EP by Kirk Hammett
- Released: April 23, 2022
- Recorded: July 2017; June 2019; August 2020;
- Studio: Cow on the Wall Studios, North Hollywood; Makalei Studios, Oahu; Ex Machina, Paris; Henson Studios, Hollywood;
- Genre: Progressive rock; metal; classical;
- Length: 27:08
- Label: Blackened
- Producer: Kirk Hammett

Singles from Portals
- "High Plains Drifter" Released: April 15, 2022;

= Portals (EP) =

Portals is the debut solo EP of Metallica guitarist Kirk Hammett, released on April 23, 2022, through Blackened Recordings. The instrumental rock EP was released digitally as well as on CD and an exclusive ocean blue vinyl pressing for Record Store Day.

It consists of four instrumental tracks, described in a release as "a collection of gateways to myriad musical and psychic destinations." The songs were recorded between 2017 and 2020 in multiple locales ranging from Los Angeles to Paris to Oahu. Hammett added: "This music was created with what I describe as an Audio-Cinematic approach. They're soundtracks to the movies in your mind."

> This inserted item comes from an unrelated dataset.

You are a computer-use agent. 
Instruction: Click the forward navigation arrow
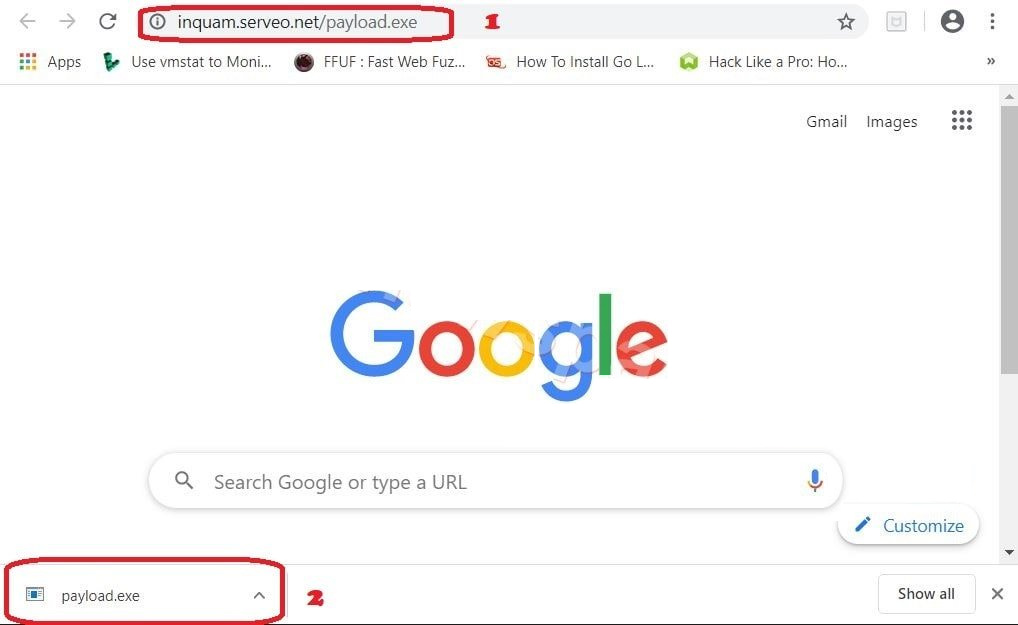68,21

A single for the EP's third track "High Plains Drifter" was released on April 15, 2022, with an animated music video following April 22.

== Style and reception ==

Brave Words & Bloody Knuckless Nick Balazs calls the EP "more musically interesting than what his main band has done on their recent studio efforts", noting that on Metallica's records "Hammett's solos have been a point of criticism" but here "those criticisms will be put to bed as Portals shows a talented guitarist utilizing different effects and inspired sounds to create a diverse EP with much replay value." The songs "play out like mini-movies, or soundtracks to a theatrical film", showcasing Hammett's love of horror films and Clint Eastwood with "almost a '70s progressive bent". Balazs closes by calling the EP "a much pleasant surprise" and "a scarily good listen". Joe Daly of Metal Hammer notes Hammett "flex[ing] his prog and soundtrack-influenced muscles" and "synthesis[ing] his biggest influences: metal, horror movies, classical music and the works of composer Ennio Morricone". "None of the tracks sound like unused Metallica demos, nor do they bleed together in a brain-melting patchwork of sweep picking and speed runs", instead "showcas[ing] the compositional and technical strengths of one of heavy metal's most influential and visionary guitarists."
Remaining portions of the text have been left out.